Sposò Gaio Cassio Longino, ,a cui ebbe un figlio oprmbabilmente oonimo del padre, nato circa nel 60 a.C.[2]. Nel 47 a.C., si diffusero voci secondo cui, per volontà di sua madre, fosse divenuta amante di Cesare (come era stata un tempo Servilia stessa)[3]. Nel 44 a.C., suo fratello Bruto e suo marito furono i principali organizzatori dell'assassinio di Cesare, che portò a una guerra civile culminata nel 42 a.C. nella battaglia di Filippi: i cesaricidi furono sconfitti e Bruto e Cassio si suicidarono. Si dice che Giunia fosse incinta al momento della congiura del 44 a.C., e la tensione che ne derivò le provocò un aborto spontaneo[4]. Con la sconfitta dei cesaricidi Roma passò prima in mano ai triumviri e poi sotto il controllo unico dell'erede di Cesare, Ottaviano.
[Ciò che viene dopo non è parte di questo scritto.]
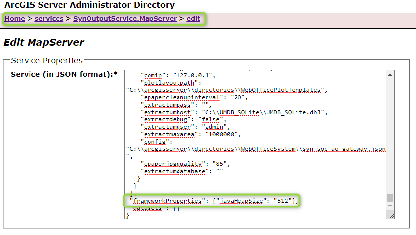Open the Home breadcrumb link
Viewport: 416px width, 235px height.
15,19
Servilia e Giunia non furono colpite da rappresaglie e continuarono a vivere a Roma come donne ricche e stimate. Giunia morì in tarda età, nel 22, durante il regno di Tiberio, secondo imperatore romano. Considerevolmente ricca, nel suo testamento fece lasciti a favore di molte personalità, ma non lasciò nulla all'imperatore, come sarebbe stato consueto, attirando molte critiche. Tiberio tuttavia non se ne curò e approvò che le venisse tributato il funerale solenne, con l'unica restrizione che non dovevano essere esposte le immagini di Bruto e Cassio[5].
È possibile che, tramite suo figlio, fosse un'antenata dell'imperatrice Domizia Longina[6]. =
Note
- ^ (EN) Tacitus e A. J. Woodman, Annals, Hackett Publishing, ISBN 978-1-60384-424-6.
- ^ Plutarco, Bruto, 14.4
- ^ Svetonio, Giulio Cesare, 50
- ^ Kirsty Corrigan; Brutus: Caesar's Assassin, p.10
- ^ Tacito, Annali, 76
- ^ François Chausson, Domitia Longina : reconsidération d'un destin impérial, in Journal des Savants, vol. 1, n. 1, 2003, pp. 101–129, DOI:10.3406/jds.2003.1663. URL consultato il 12 maggio 2025.